Racine was a rapid transit station operated by the Chicago "L"'s Metropolitan West Side Elevated Railroad and located on its main line. The station existed from 1895 to 1954, when it and the other stations on the main line were demolished for construction of the Eisenhower Expressway and its Congress Line. A new station at Racine was built on the Congress Line as a replacement.

==History==
The Metropolitan main line opened on May 6, 1895, and one of its several stations was at Centre Avenue, renamed Racine in 1913 alongside the street itself.

Skip-stop came to the main line on December 9, 1951, and Racine was designated a "B" station. This lasted until September 1953, when it was upgraded to an "AB" station.

Logan Square (and Humboldt Park) trains were rerouted from elevated trackage to the new Milwaukee-Dearborn subway in 1951, and thus no longer needed the station, and Garfield Park trains started using temporary at-grade trackage in 1953. Douglas Park trains started using the Paulina Connector to get to the Loop on April 4, 1954, removing the last traffic to Racine and resulting in its closure and that of Marshfield. After the change, Douglas Park riders needing to transfer to westbound Garfield Park trains were advised to use the Madison/Wells station in the Loop, whereas eastbound Garfield Park riders headed for Douglas Park were recommended to switch at State/Van Buren. The new Congress Line was built with a Racine station as a replacement.

==Station details==
Racine's station house was built of red pressed brick with a stone sill and foundation. Having a flat elevation, it had painted walls and a hardwood floor, as well as a restroom, water heater, newsstand, and ticket agent's booth.

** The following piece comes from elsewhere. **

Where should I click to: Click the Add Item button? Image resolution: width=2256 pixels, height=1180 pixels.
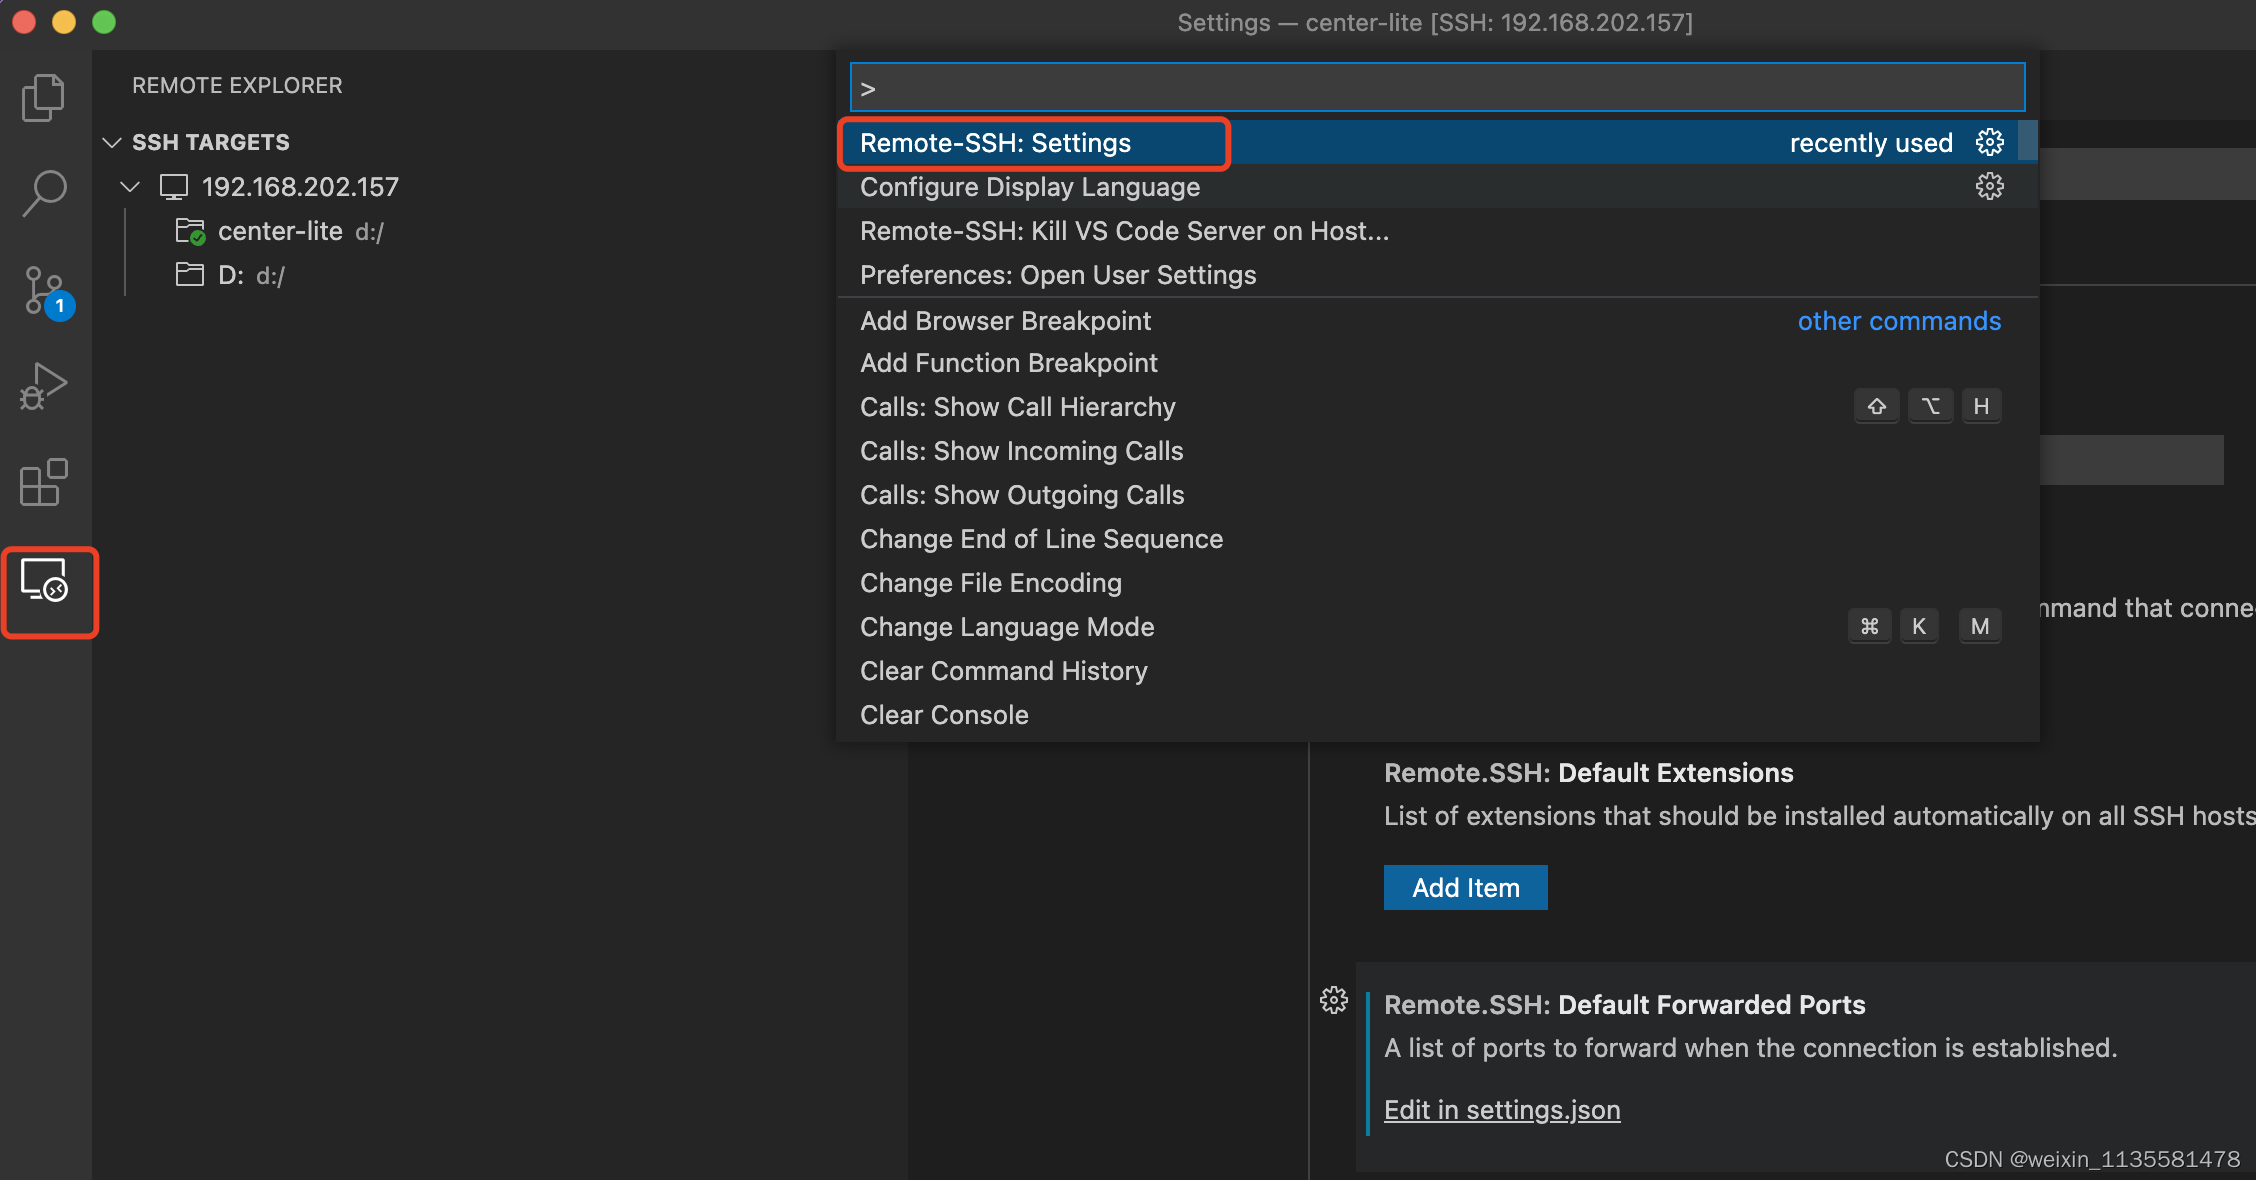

The stairways and platforms of the station were wooden atop steel girders. The main line was quadruple-tracked throughout its length; its stations, including Racine, originally had two island platforms between an inner and outer track. This proved to create a hazardous curve on the outer tracks, so the station was reconstructed between 1898 and 1914 to have one side platform for each track. This unorthodox setup was because the station was located one block east of the Metropolitan's Throop Shop, meaning that the pairs of tracks had to separate to go around the shop. It appears that the original southern island platform was repurposed as a side platform at this time.